Developing and evaluating practical strategies for oncology clinicians to manage and enhance family caregiver involvement in cancer consultations — ASN Events

Developing and evaluating practical strategies for oncology clinicians to manage and enhance family caregiver involvement in cancer consultations (#81)

Rebekah Laidsaar-Powell 1 , Phyllis Butow 1 , Fran Boyle 2 , Vikki Entwistle 3 , Ronald Epstein 4 , Julie Claessens 5 , Ilona Juraskova 1
  1. Centre for Medical Psychology and Evidence-based Decision-making (CeMPED), The University of Sydney, Sydney, NSW, Australia
  2. Centre for Cancer Care and Research, Mater Hospital, Northern Clinical School, The University of Sydney, Sydney, NSW, Australia
  3. University of Aberdeen, Scotland, UK
  4. Centre for Communication and Disparities Research, Department of Family Medicine, University of Rochester, NY, USA
  5. Consumer Representative, CanSpeak, Queensland, Australia

Aims
To date, few strategies have been developed for clinicians to enhance the positive aspects of family caregiver involvement in cancer consultations and provide them with much needed support, whilst also managing the (sometimes) challenging aspects of family attendance at consultations.
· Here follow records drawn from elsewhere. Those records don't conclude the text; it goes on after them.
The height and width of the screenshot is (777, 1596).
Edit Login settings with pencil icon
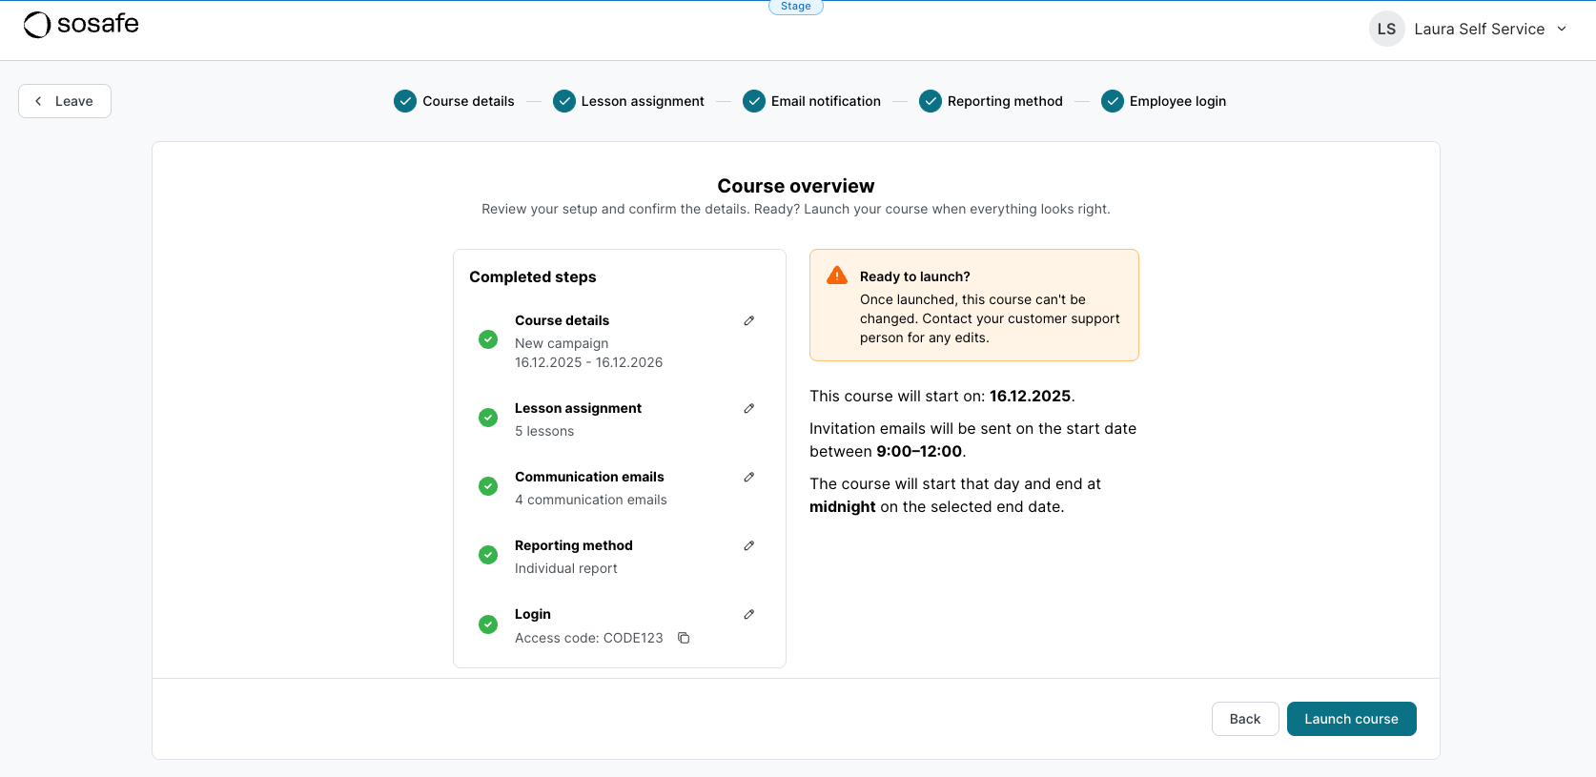coord(749,615)
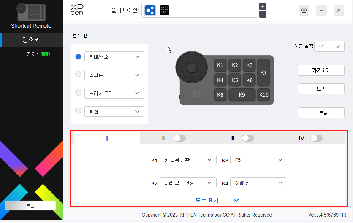This screenshot has height=223, width=353.
Task: Click the settings gear icon
Action: pyautogui.click(x=304, y=10)
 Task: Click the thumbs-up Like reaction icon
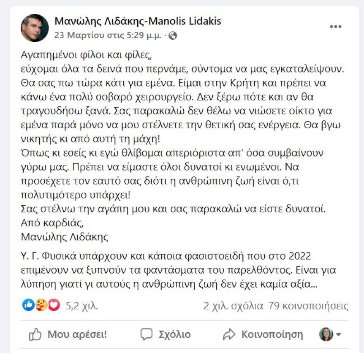tap(28, 305)
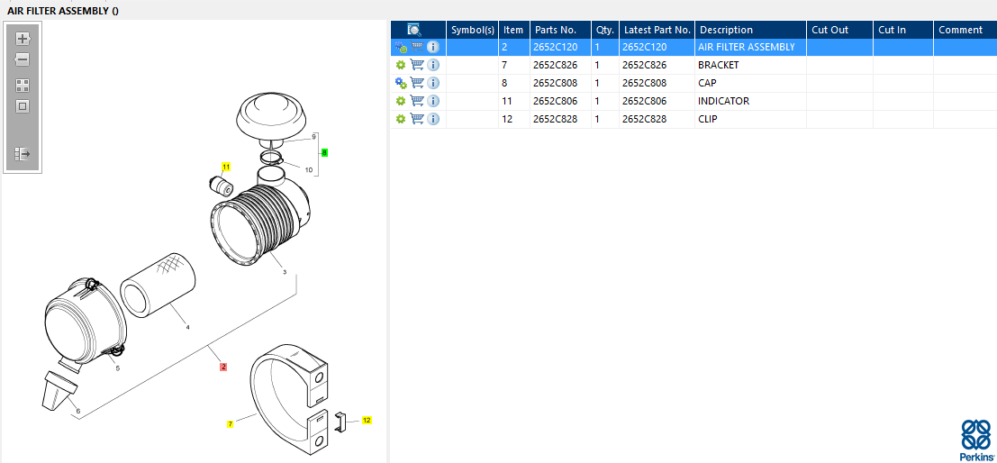Click the list-with-arrow icon in diagram toolbar
The image size is (997, 463).
[23, 154]
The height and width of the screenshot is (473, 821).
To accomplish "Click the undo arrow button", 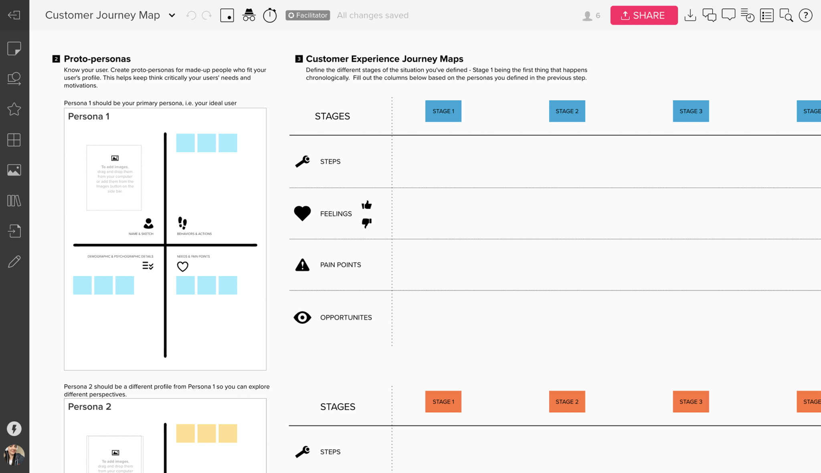I will tap(192, 15).
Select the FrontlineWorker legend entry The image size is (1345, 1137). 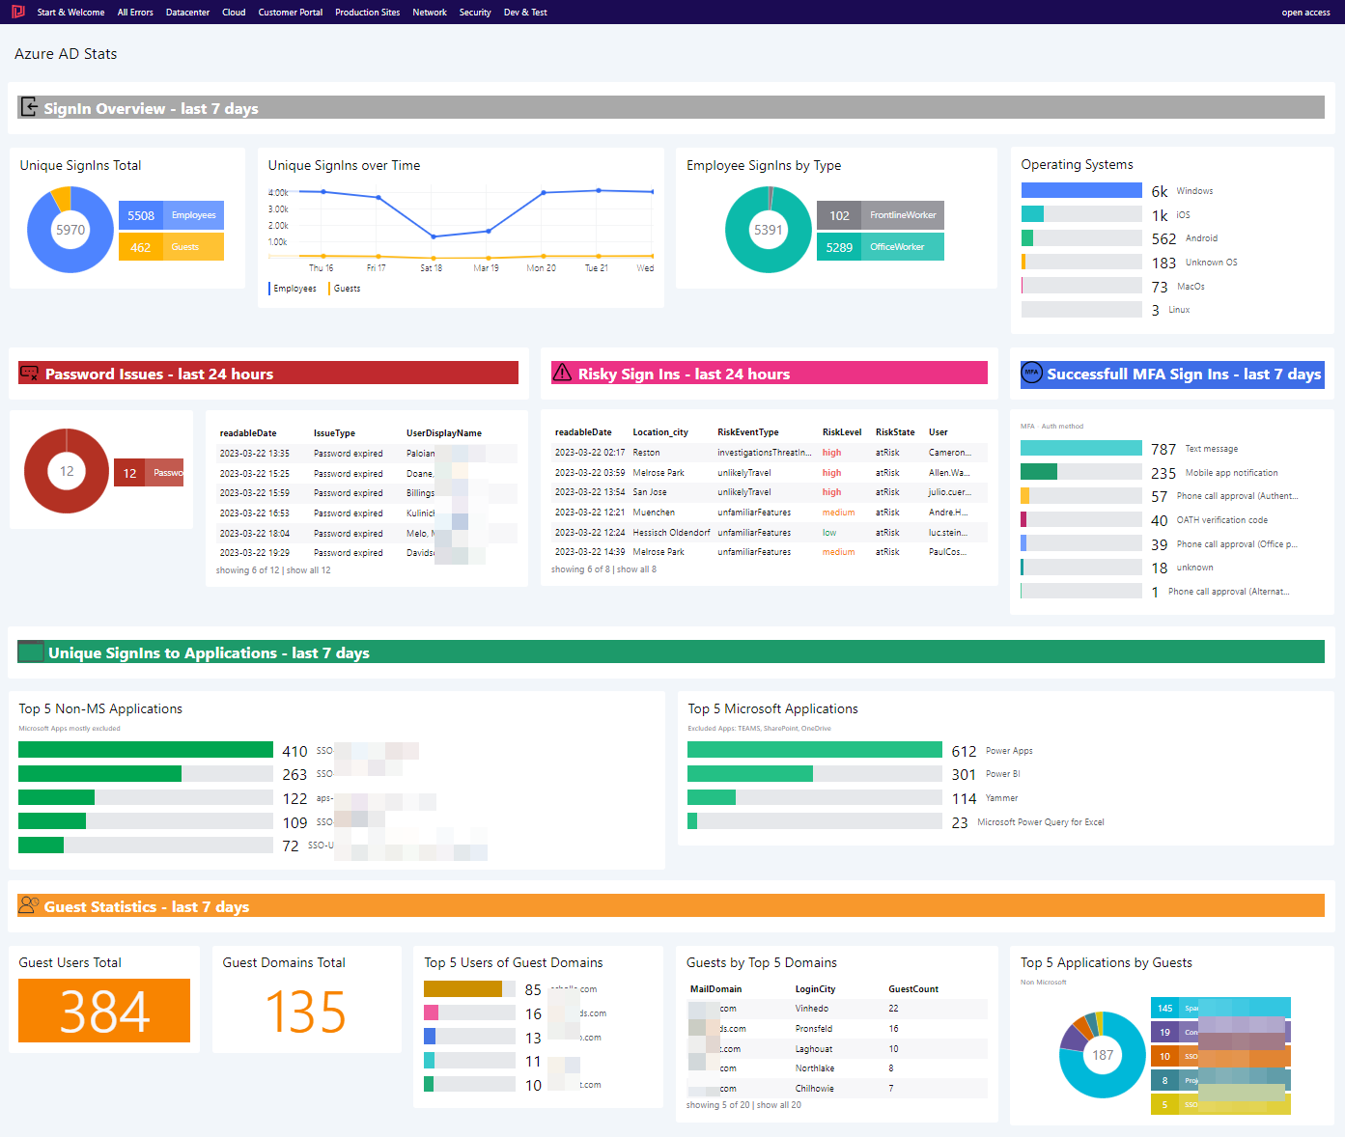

Clinician strategies are needed as some patients and family caregivers report negative oncologist behaviours including ignoring the family or not adequately identifying/responding to the family’s information needs. Additionally, some oncologists report challenges such as negotiating conflicting patient-family treatment wishes, managing dominant family caregivers, and retaining patient privacy and confidentiality. The aim of this presentation is to describe the development and evaluation of evidence-based, practical strategies for oncology health professionals to manage and enhance family involvement in cancer consultations and decision-making.
Method
Development of strategies was informed by a review of relevant empirical, ethical, legal, and professional publications. Strategies were reviewed by 15 international academic/clinical experts who provided feedback in a focus group or interview. Strategies have been further refined after expert feedback. Further evaluation of the strategies is underway through an online survey using the Delphi consensus approach, where n=200 experts (100 academic experts in medical communication; 100 clinical experts in cancer care) rate their agreement/disagreement with proposed strategies in up to three rounds of surveys.
Results
Fifteen strategies, each with an explanation and worded examples, will be presented. In addition, qualitative (focus group/interviews) and quantitative (Delphi consensus surveys) feedback will be presented including suggested changes to the wording, structure, and content of strategies and proportion of experts who agree/disagree with each strategy.
Conclusions
Development and evaluation of evidence-based, practical strategies has the potential to improve patient’s and family caregiver’s experiences in cancer consultations and also to provide guidance to oncology clinicians who are navigating complex consultations with multiple parties.